Study: Telephony Costs Inhibiting Latin American Growth

A recent study of Latin American Internet access
providers found that telephone charges are the biggest obstacle on the road to increased Internet usage in that part of the world.

The study from International Data
(IDC) was based on interviews with Internet Service Providers (ISPs), telecommunication service providers, and cable operators in Argentina, Brazil, Chile, Colombia, Mexico, and Venezuela. IDC said the players in these countries handle 40% of the accounts in the Latin American market or approximately 1.2 million Internet users.

Those Internet access providers surveyed said they will spend up to US$6.3 million each on technology in 1998, a combined investment of more than US$390 million, according to IDC. Personal Internet usage accounts for an estimated 60% of all Internet access in Latin America, the study revealed.

Prohibitive telephone charges, however, have a significant impact on the typical Latin American Web user. The average American Netizen usually makes just one payment to an ISP for Net access, while the Latin American user must pay for ISP connectivity and per-minute charges to local phone companies for every minute they are online, according to IDC.

“Despite a heterogeneous nature of the regional market, basic telephony costs remain the single largest inhibitor to greater growth in Internet usage in Latin America,” said Annika Alford, research manager, IDC Latin America.
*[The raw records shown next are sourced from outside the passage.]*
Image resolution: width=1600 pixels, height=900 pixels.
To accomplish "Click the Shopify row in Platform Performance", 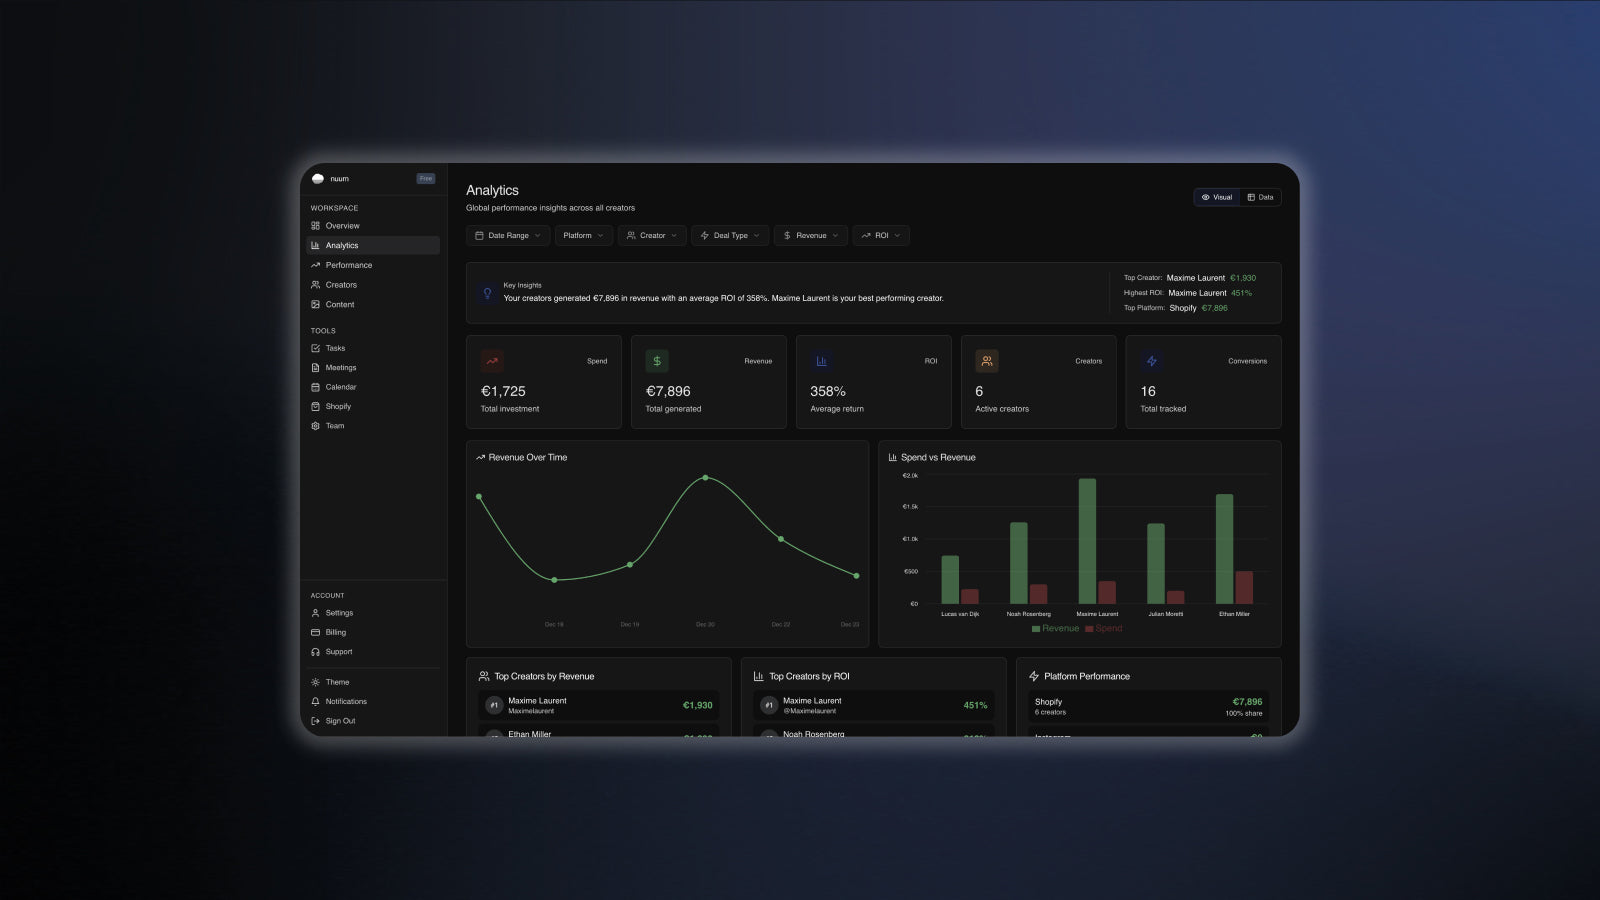I will (1148, 706).
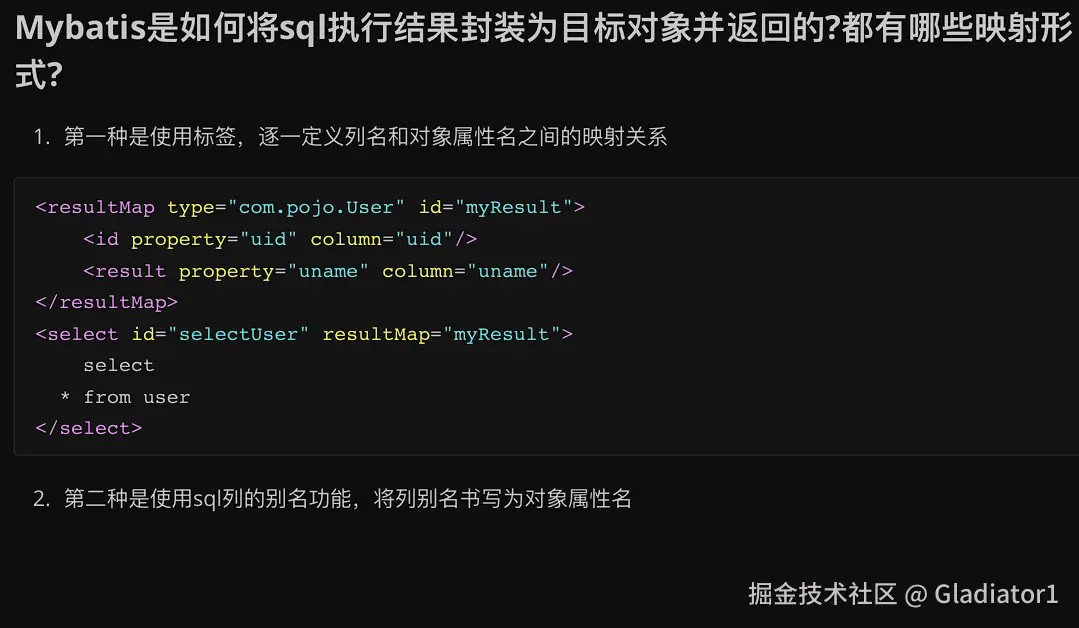Viewport: 1079px width, 628px height.
Task: Click the opening resultMap tag in code
Action: [x=95, y=207]

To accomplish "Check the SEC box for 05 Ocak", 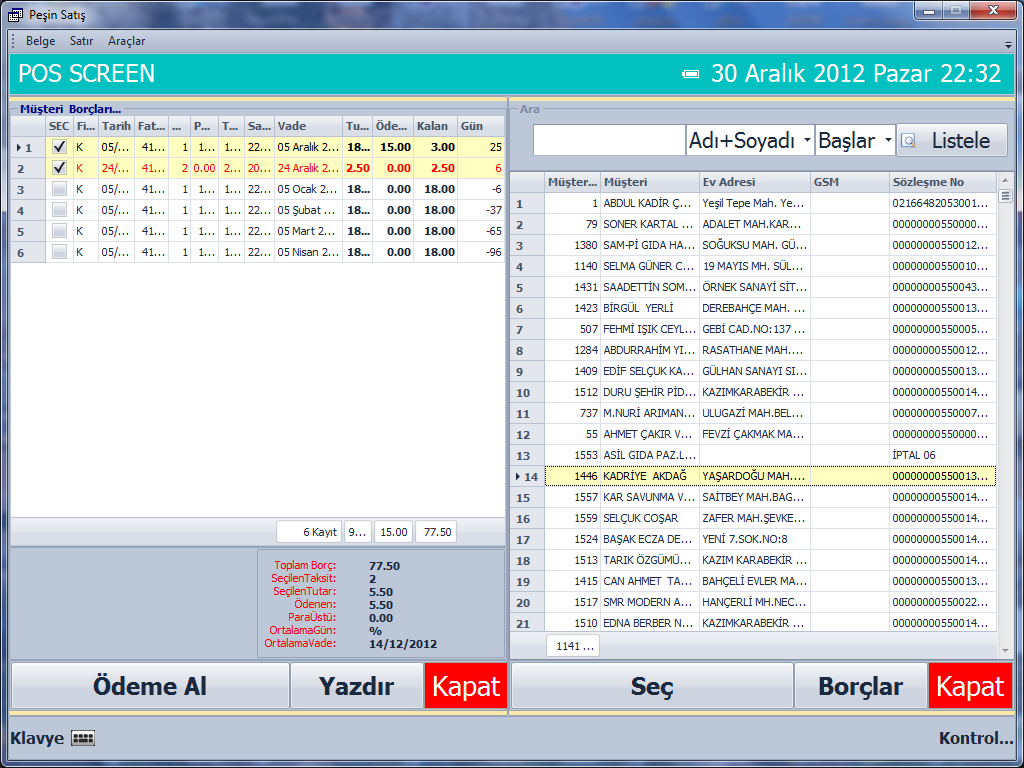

“These per-minute costs have allowed cable Internet access pushers in the regions to position themselves as low-cost alternatives to traditional analog dial-up access,” added Alford.

Since cable operators can offer users potentially higher bandwidth and
price advantages, interest in cable Internet access is growing
significantly in Latin America, IDC said. The seven surveyed cable operators in the region predicted cable account growth would represent the greatest increase of all the access types, accounting for a 504% surge for the year.

The IDC study also reported that Brazil had the strongest consumer market with approximately 79% of all accounts in the home, while Mexico represented the lowest consumer penetration with only 29% of total accounts from the home.

Other findings include:

  • Latin American Internet access providers typically had two links to the Internet backbone in the United States
  • One-third of those surveyed used MCI for their connections to the
    backbone in the U.S.
  • Sprint was the second preferred link with 26% of the sample
  • Leading providers of domestic connections to the Internet backbone were Embratel, Avantel, and ImpSat.

Overall, surveyed access providers were optimistic about growth in 1999, the study said. The group forecasted a 90% increase in the total number of accounts they will service next year. Dial-up accounts are forecasted to grow 87% in 1999, and dedicated accounts are expected to increase 124%.